Shindo didn’t spot any trouble this time. As usual, the Japanese had the skies over Oahu to themselves. All he had to worry about was ground fire. That didn’t bother him much. He had its measure.

A column of olive-drab trucks was heading north up the highway that ran through the center of the island. The column wasn’t moving anywhere near so fast as it might have. Southbound refugees, some on foot, others in automobiles, clogged the road. Shindo laughed. He’d seen that before. Americans had no discipline. They refused to keep refugees off the road by whatever means necessary, as Japanese soldiers surely would have. And they paid the price for their softness, too.

Radial engine roaring, the Zero dove on the road. Shindo cut loose with the fighter’s machine guns and cannons. It was like stamping on an anthill. People down there scattered in what seemed like slow motion-far too slowly to evade bullets and shells.
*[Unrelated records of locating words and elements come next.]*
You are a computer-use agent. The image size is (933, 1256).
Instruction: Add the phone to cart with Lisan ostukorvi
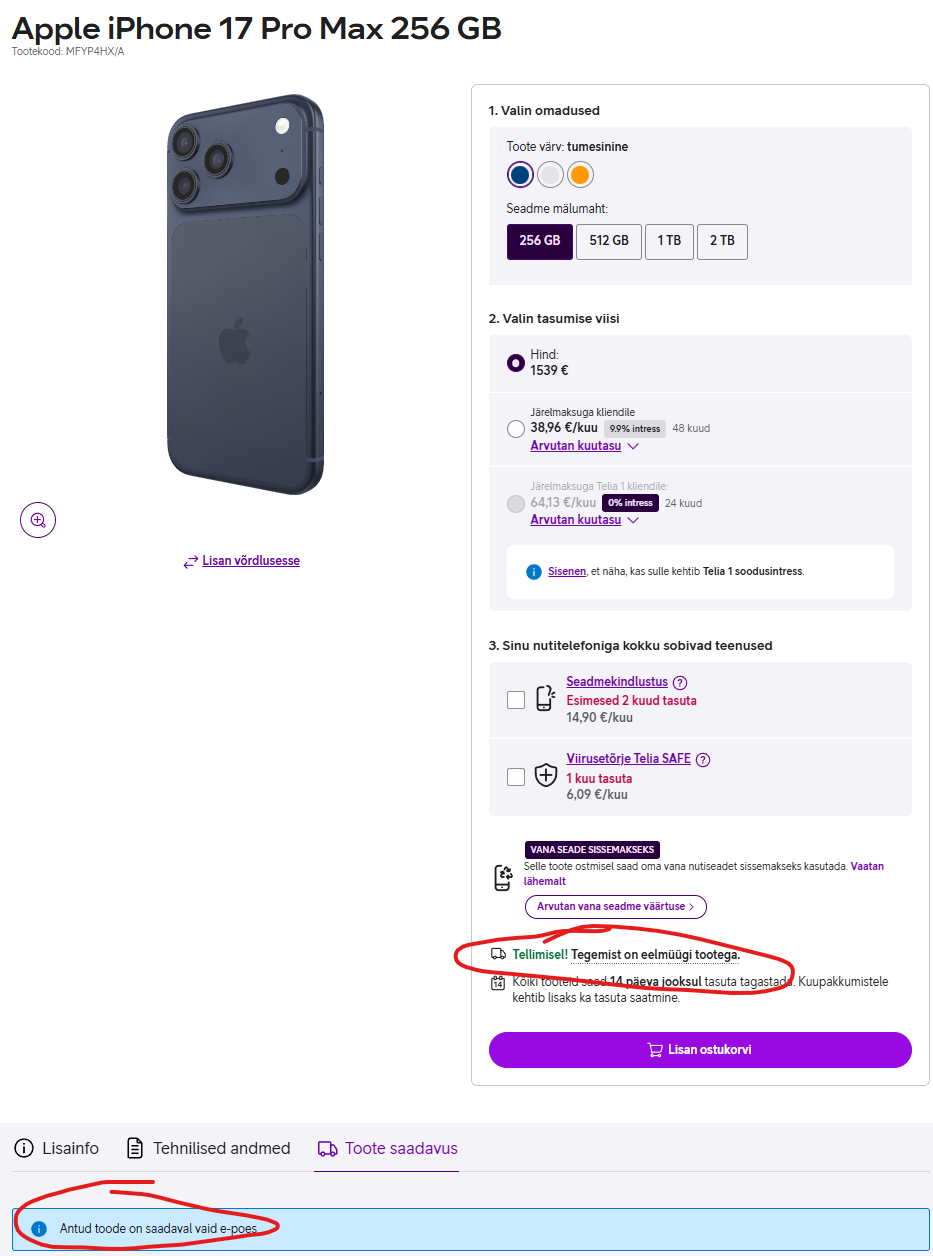pos(700,1050)
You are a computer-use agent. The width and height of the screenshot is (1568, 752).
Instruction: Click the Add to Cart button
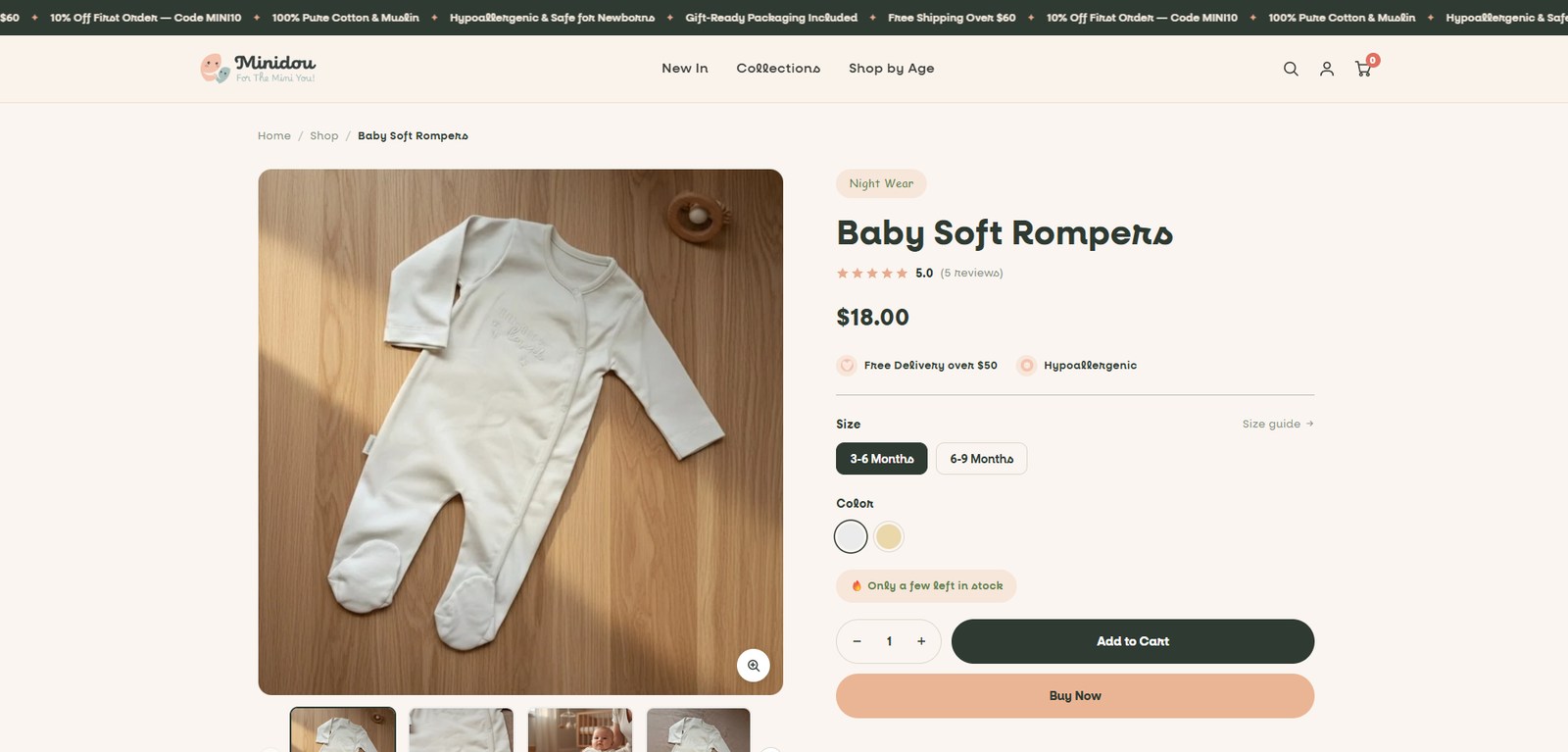point(1133,641)
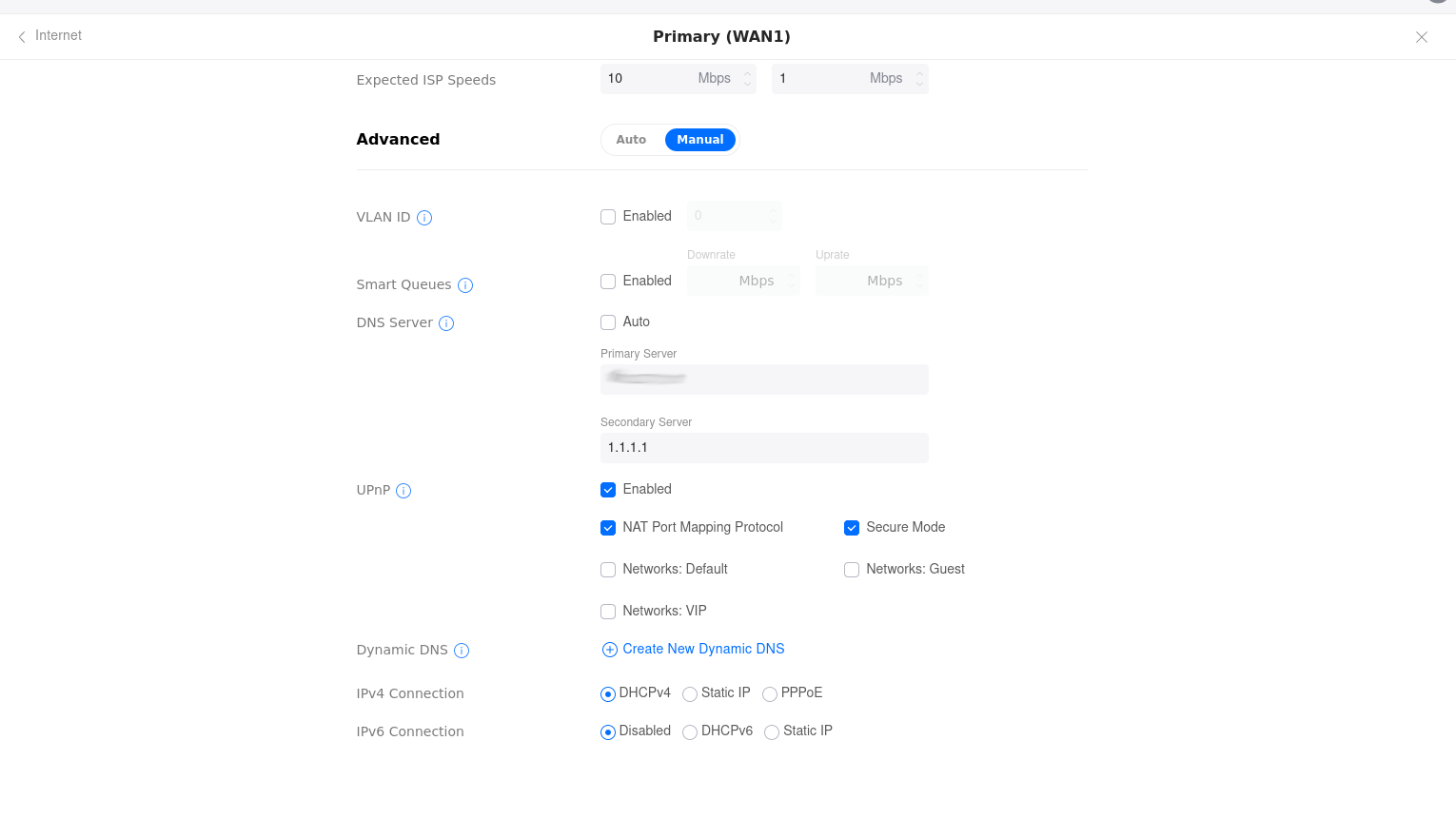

Fire and smoke erupted from truck and automobile engines. The plume was tiny compared to the one rising from Pearl Harbor, but every little bit served its purpose. Those soldiers wouldn’t get where they were going when they wanted to get there. That ought to help the Japanese move forward.

On the way back to Haleiwa, Shindo spotted an American machine-gun nest spitting tracers at Japanese foot soldiers. A tank would have taken care of it, but none seemed close by. The pilot felt as if he were looking for a policeman when he really wanted one. He had to do the job himself. And he did, swooping down on the gunners from behind. They might have died before they even knew they were under attack.

Behind the Japanese lines, commandeered cars carried soldiers here and there. Again, Shindo’s side took advantage of the enemy’s wealth. He wished his own country had a larger share of wealth for itself. Getting that larger share, of course, was what this war was all about.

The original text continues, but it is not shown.